(Prompt 1):
Answer these questions using the article on the Uvalde school shooting, giving each answer on its own line with the same letter.
(a) How many children and how many teachers did the gunman kill?
(b) According to the videos and initial accounts, up to how much time passed between the start of the attack and the moment officers breached the classroom?
(c) Which newspaper reported that most, if not all, of the victims in the classroom likely died in the first few minutes?
(Prompt 2): Pick up the article on the Uvalde school shooting after its final sentence and continue writing it.

(Selected excerpt):
School Shooting At Robb Elementary In Uvalde, Texas
Days after the Uvalde school shooting, multiple schools across the country are receiving threats of shooting and terrorism. In photo: crosses with the names of victims of a school shooting, are pictured at a memorial outside Robb Elementary school, after a gunman killed nineteen children and two teachers, in Uvalde, Texas, U.S. May 26, 2022. Reuters / MARCO BELLO

Desperate parents gathered outside Robb Elementary School and implored police to storm the Texas school as Tuesday's massacre was unfolding, with some fathers having to be restrained, videos that surfaced on Thursday showed.

The videos - along with initial accounts of the shooting timeline from authorities - suggest up to an hour passed between the beginning of the attack and the moment officers breached the classroom where 18-year-old Salvador Ramos had killed 19 children and two teachers. They shot him dead.

The New York Times reported that most, if not all, of the victims in the classroom of 9- and 10-year-old students likely died in the first few minutes of the attack, citing a person familiar with a preliminary timeline compiled by investigators.

(Given data):

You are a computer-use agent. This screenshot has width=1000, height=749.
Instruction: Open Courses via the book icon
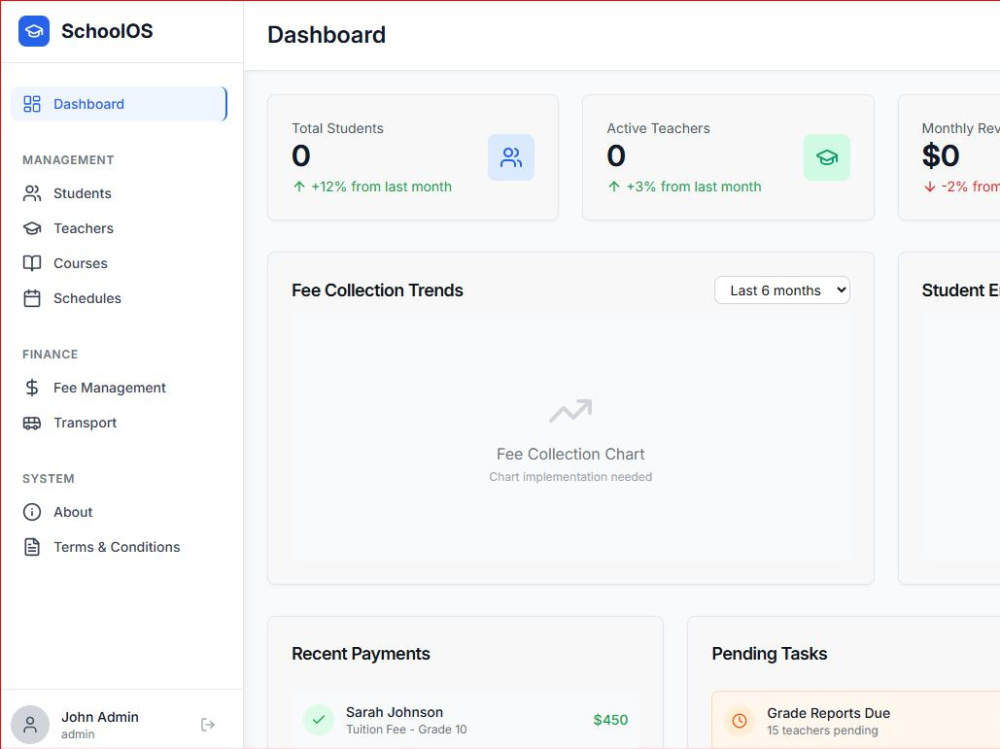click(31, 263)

* * *

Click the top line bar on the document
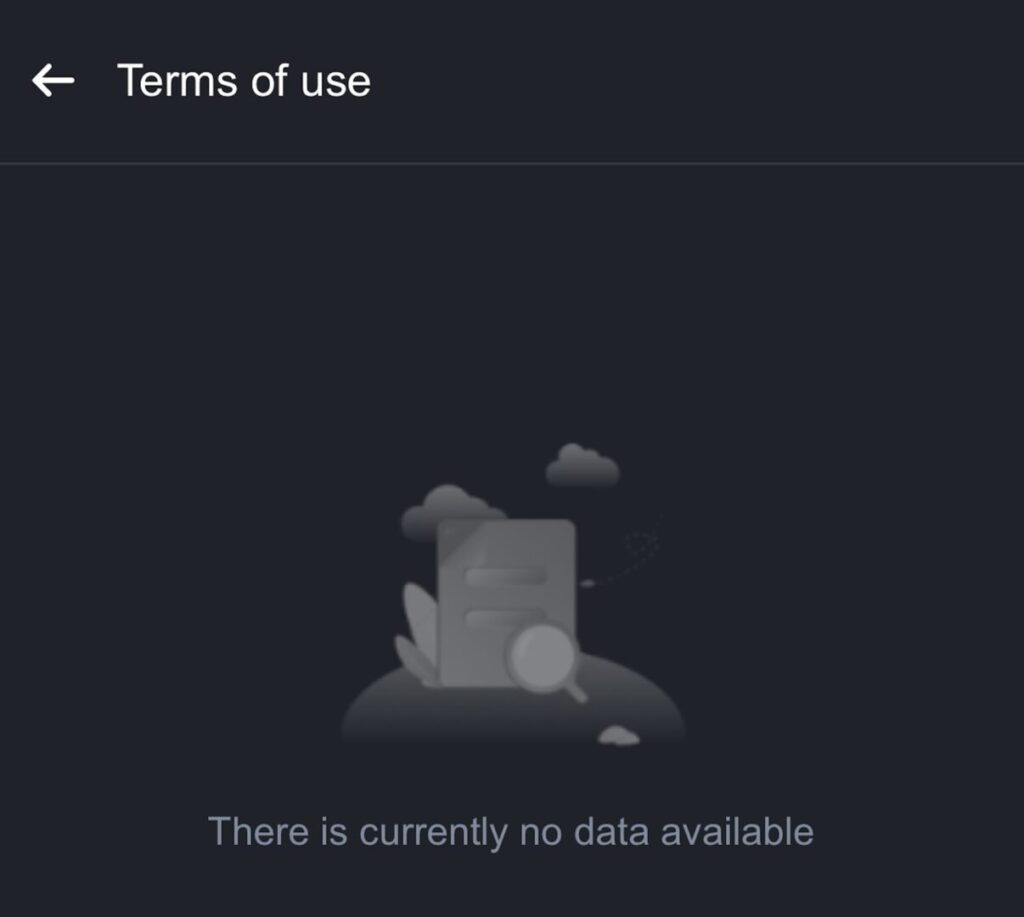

(Result 1):
(a) Nineteen children and two teachers.
(b) Up to an hour.
(c) The New York Times.

(Result 2):
A spokesperson for the Texas Department of Public Safety, Chris Olivarez, told CNN that investigators were still trying to confirm a minute-by-minute account, including how long Ramos remained barricaded inside the classroom. The department did not immediately respond to requests for comment on the Times report.

In one video posted on Facebook by a man named Angel Ledezma, parents can be seen breaking through yellow police tape and yelling at officers to go into the building.

"It's already been an hour, and they still can't get all the kids out," Ledezma said in the video. He did not immediately respond to a request for comment.

Another video posted on YouTube showed officers restraining at least one adult. One woman can be heard saying, "Why let the children die? There's shooting in there."

"We got guys going in to get kids," one officer is heard telling the crowd. "They're working."

The massacre - the worst school shooting in nearly a decade - has reignited a national debate over the country's gun laws. President Joe Biden and his fellow Democrats have vowed to push for new restrictions, despite resistance from Republicans.

There were few warning signs: Ramos, a high school dropout, had no criminal record or history of mental illness. Governor Greg Abbott said on Wednesday that Ramos had written an online message to someone minutes before the attack saying he was about to "shoot up an elementary school."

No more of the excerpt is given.